To get the k’th order correction to the wave-function you can do

\[ |n^{(m)}\rangle = \sum_{j \neq n} \frac{1}{E_0^{(0)}-E_j^{(0)}} |j\rangle \left( - \langle j^{(0)} | V | n^{(k-1)}\rangle + \sum_{k=1}^{m-1} E^{(k)} \langle j^{(0)} | n^{(m-k)}\rangle \right) \]

and then use

\[ E_0^{(m+1)}=\langle n^{(0)} | V | n^{(m)}\rangle \]

You can iterate these equations over and over again until you reach any arbitrary order in perturbation theory.

Use this to get the corrected energy out to 30’th order in perturbation theory..

Store your energies in wave-functions in an array Psis and Es respectively (including the orders you’e already computed).
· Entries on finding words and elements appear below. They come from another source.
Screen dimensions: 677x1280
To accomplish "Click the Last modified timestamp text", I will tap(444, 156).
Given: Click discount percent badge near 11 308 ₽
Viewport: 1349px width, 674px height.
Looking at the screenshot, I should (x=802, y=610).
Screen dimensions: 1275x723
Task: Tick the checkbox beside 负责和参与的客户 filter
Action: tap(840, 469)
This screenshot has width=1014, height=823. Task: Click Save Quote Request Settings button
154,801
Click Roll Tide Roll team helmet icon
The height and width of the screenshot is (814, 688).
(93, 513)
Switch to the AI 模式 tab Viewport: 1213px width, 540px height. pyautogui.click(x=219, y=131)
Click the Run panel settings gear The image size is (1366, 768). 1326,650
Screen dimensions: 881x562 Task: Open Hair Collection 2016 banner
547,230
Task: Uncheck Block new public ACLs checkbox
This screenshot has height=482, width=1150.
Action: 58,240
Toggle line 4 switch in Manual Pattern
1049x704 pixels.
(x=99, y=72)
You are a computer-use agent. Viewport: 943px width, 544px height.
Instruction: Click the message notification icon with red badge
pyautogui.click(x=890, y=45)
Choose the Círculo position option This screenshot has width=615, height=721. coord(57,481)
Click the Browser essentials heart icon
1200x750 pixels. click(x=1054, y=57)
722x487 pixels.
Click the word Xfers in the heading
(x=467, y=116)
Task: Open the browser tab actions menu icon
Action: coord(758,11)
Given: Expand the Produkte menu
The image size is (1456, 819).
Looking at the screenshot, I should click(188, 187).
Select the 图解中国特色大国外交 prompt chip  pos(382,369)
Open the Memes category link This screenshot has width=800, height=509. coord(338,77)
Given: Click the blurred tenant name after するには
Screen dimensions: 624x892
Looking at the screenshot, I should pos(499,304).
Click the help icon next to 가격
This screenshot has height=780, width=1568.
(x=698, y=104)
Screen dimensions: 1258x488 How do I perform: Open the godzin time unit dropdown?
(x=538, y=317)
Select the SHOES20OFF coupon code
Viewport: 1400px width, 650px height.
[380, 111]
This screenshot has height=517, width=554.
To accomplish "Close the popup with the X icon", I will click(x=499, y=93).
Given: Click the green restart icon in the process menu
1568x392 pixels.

Plot the 2d version of the 30’th order wave-function and plot the same plots with respect to the energy that you’ve plotted aboe.

###ANSWER HERE

Printing as PDF#

Hopefully just printing to pdf creates a nice version of your document to submit.

If that is not the case, here is a robust albeit somewhat complicated solution that has worked in previous years:

Insert this snippet at the bottom of your notebook

from google.colab import drive drive.mount('/content/drive')

Refresh your files tab (the folder icon on the left panel of the screen)

Paste this code at the end of your notebook, with the appropriate path

!jupyter nbconvert --to html "/content/drive/MyDrive/PathToAssignment/AssignmentName.ipynb"

This should generate an html file for your Jupyter notebook, which is saved in your drive. Print this generated html file to a pdf file and submit it to canvas.